What (or Who) is responsible? Whoever takes responsibility.

Quote from: droqIs speedrunning Game X the same as playing Game X, or is it something different? Using the equipment of Game X to perform a "speedrun."

[..]

players can be coerced, tricked, manipulated, convinced, and a large part of videogames culture involves actively seeking out the designer's intended way to play.

Taking Responsibility for Taking Responsibility

Quote from: Jackgames always take on some responsibility for what the resolution of the game experience is, and it has a limit. They can't avoid it.

[..]

many games work like this – with the game being a curious device we operate to drip-feed ourselves some 'non-gamefeel content' which evokes different themes and ideas that we connect with to various degrees.

[..]

I often can't connect with non-gamefeel content, and I don't have a good understanding of why. In some cases, the curious device is the interesting thing that we are receptive to, and I have a better time connecting with that, and appreciating it as a game that reaches beyond itself

[..]

It seems to me like there should be a way to bring the non-gamefeel content back into the realm of gamefeel content

[..]

I want the aesthetic leap of the non-gamefeel content to be a part of the game.

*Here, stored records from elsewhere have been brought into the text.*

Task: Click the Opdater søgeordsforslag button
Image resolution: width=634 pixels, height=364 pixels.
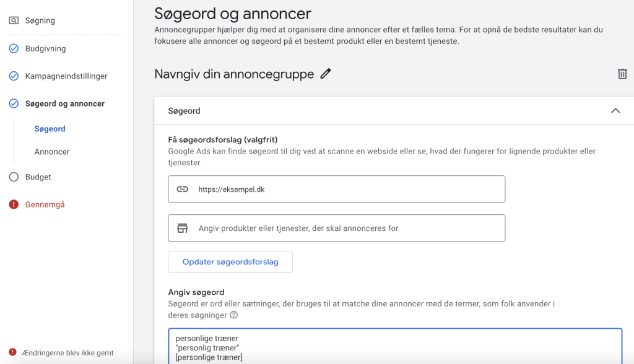Action: click(x=230, y=262)
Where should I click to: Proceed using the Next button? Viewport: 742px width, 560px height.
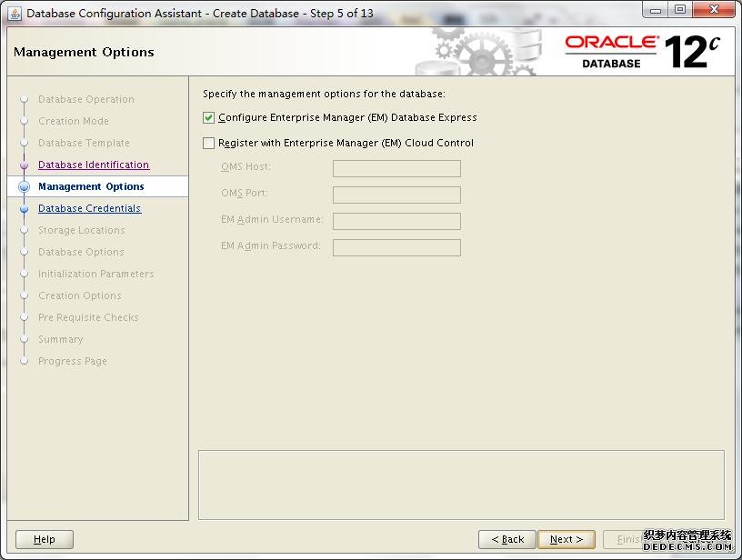[566, 539]
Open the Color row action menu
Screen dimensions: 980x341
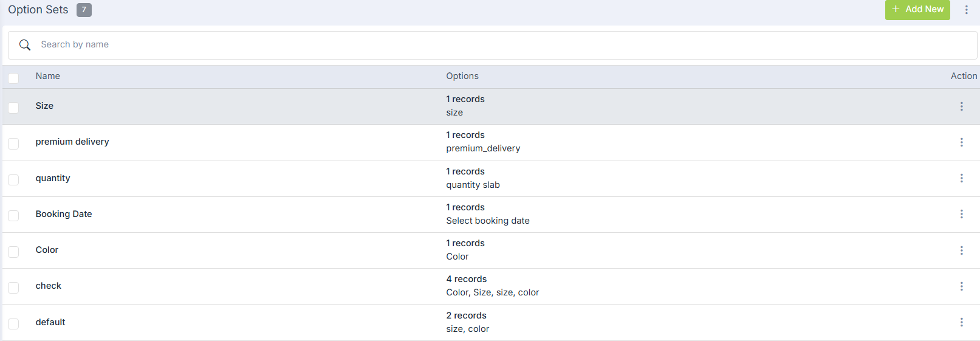[x=961, y=250]
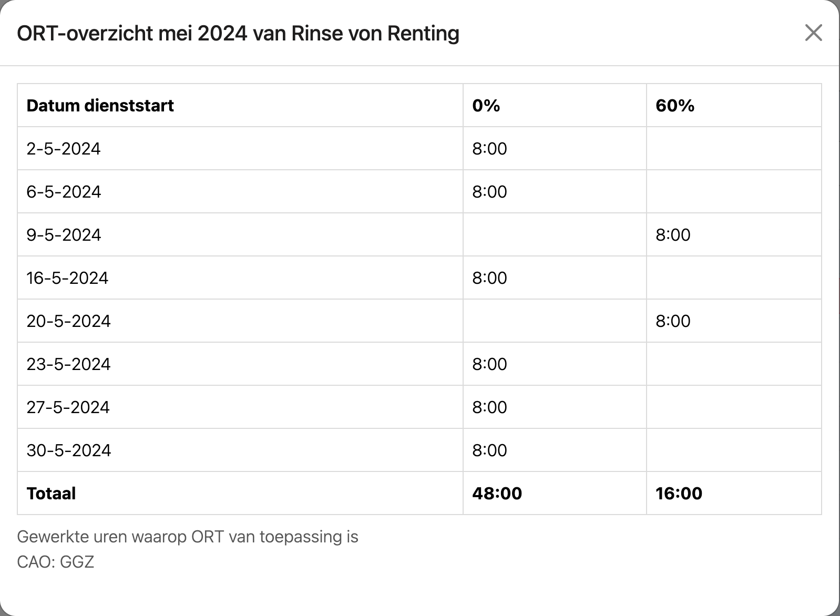Select the 2-5-2024 date row
Screen dimensions: 840x616
click(x=419, y=148)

This is fascinating. I feel like there's a discussion that never continued here... mainly, I don't think I follow what's being said, and I would like to follow so we can talk about it.

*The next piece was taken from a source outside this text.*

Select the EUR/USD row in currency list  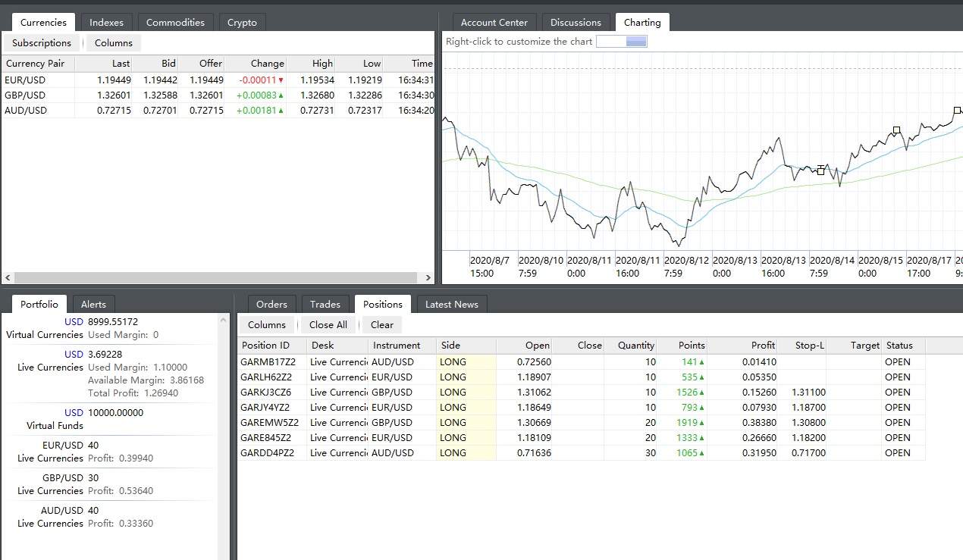pyautogui.click(x=26, y=80)
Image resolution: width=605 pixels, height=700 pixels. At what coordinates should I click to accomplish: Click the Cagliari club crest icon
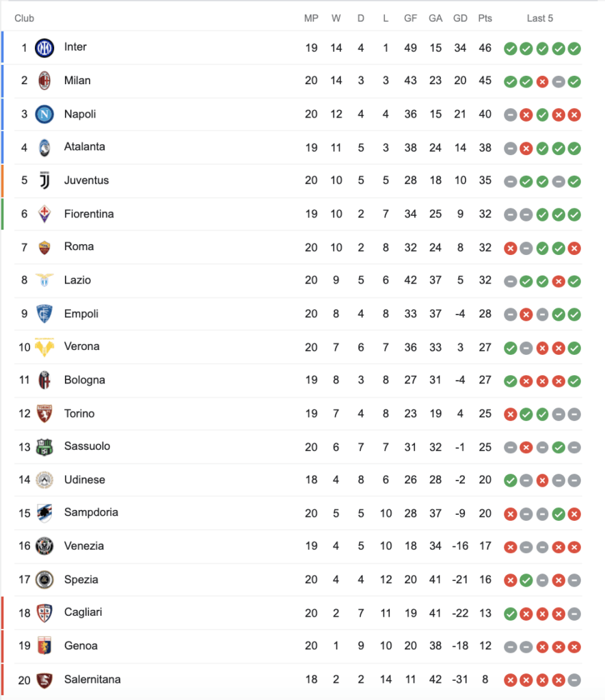(x=44, y=613)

Taking Responsibility for Taking Responsibility -- The conversation cannot die here!

But in the meantime, let's return to our regularly scheduled reflection.
#1918
P.S. Holy crap, so many responses to Brevity is the dark souls of wit! This is quite the spelunk.
#1919
A haiku game is not a piano, or a lifelong hobby. It's a singular creation, a mere artwork or artifact. This doesn't seem like quite the revelation now that it did back then, but I promise it was one.

This particular thread is over and we can finally return to Mer's post...
#1920
Brevity is the dark souls of wit

Great title.

Quote from: Jackthe more I play these games, and the more I understand how they work, the more I am left wanting – wanting for something more than the crystalline perfection of the design. I've learned this system, but now what? I can dance in it, play it like an instrument, and there is certainly a perennial joy to be found in that!

Quote from: ZeigfreidVideogames have a resolution problem: they will never be our musical instruments, languages, or literature. "Videogames" is a hobby with a great deal of depth and room for study, but I think each videogame is more like a hobby with not a lot of depth. [..] You can read the text of FFVII, but I assure you there are more interesting texts in other media.

[..]

Jack's "but now what?" above addresses this resolution problem. We love these GAMEFEEL games because it can be really interesting to move Mario around the screen gracefully, or to grasp and hopefully master a curious puzzle like Recursed.

[..]

HAIKU games made me think "ah yes, videogames: [..] don't pretend to be a piano, or a novel, or life itself. Be Videogames. Videogames have a resolution problem (I insist, there is no escaping it). I take Jack's suggestion as a call to work with that constraint rather than against it.

I think the first time I read this I didn't quite grasp it, but I suppose I'm up next, let's see if the me from last year actually acknowledged Zeigfreid's excellent points here or simply ran off in another direction!

playing videogames, or playing with the idea of videogames

Quote from: droqeach game as not a world or a hobby unto itself, but a single rock skipped across the surface of a great pond.

The KNOWING WINK of mokesmoe's I can't carry all these ducks! relies on an acknowledgement of 10,000 hours spent not playing it, but spent playing games.

The games I love most are the ones that propelled me forward, that made me think about games-in-general and perhaps life in a novel way, not the ones that folded inward and demanded increasing levels of understanding and mastery.

[..] I loved learning to understand how to play a game that I never played again once I finally felt I understood it.